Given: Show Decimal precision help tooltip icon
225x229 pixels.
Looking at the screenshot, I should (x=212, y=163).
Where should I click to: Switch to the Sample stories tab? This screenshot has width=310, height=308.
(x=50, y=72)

○ ○ ○ ○ ○

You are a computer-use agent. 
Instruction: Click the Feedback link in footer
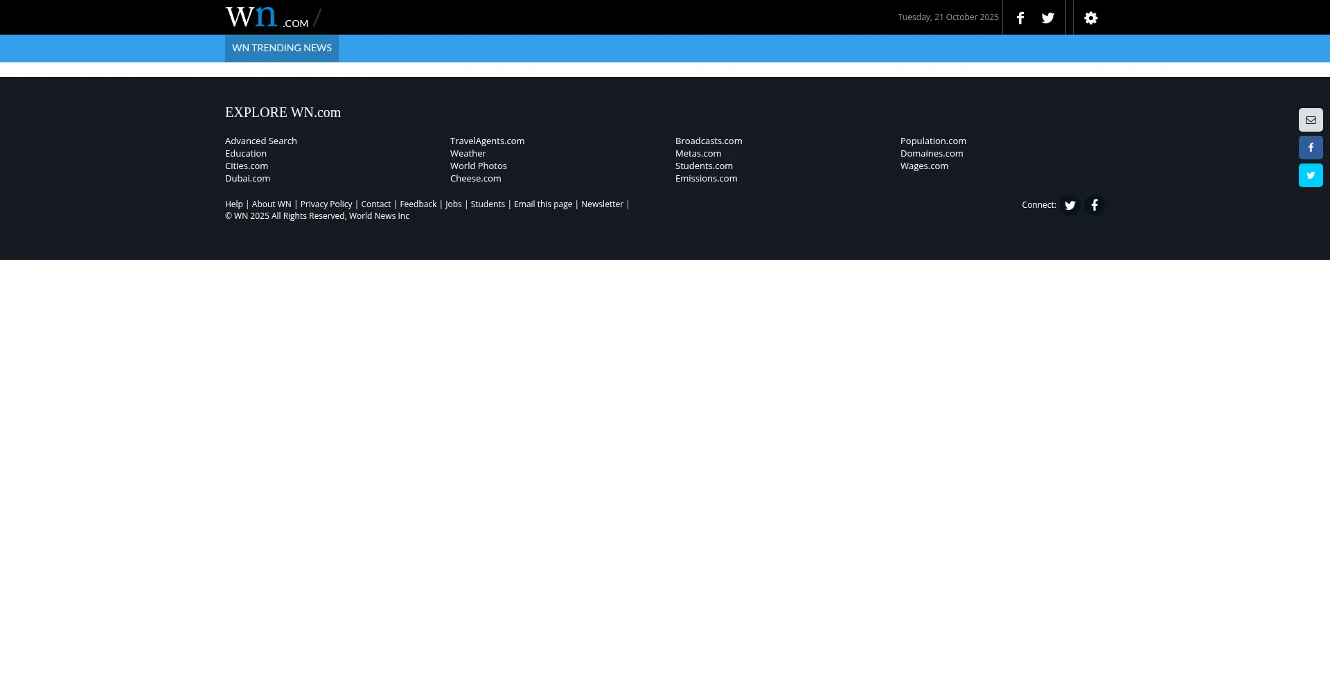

○ ○ ○ ○ ○

Exercise aim: Go through the material above and output exactly the lines from the one containing "You are a computer-use agent." through the one containing "Instruction: Click the".

Solution for this exercise:
You are a computer-use agent. 
Instruction: Click the Feedback link in footer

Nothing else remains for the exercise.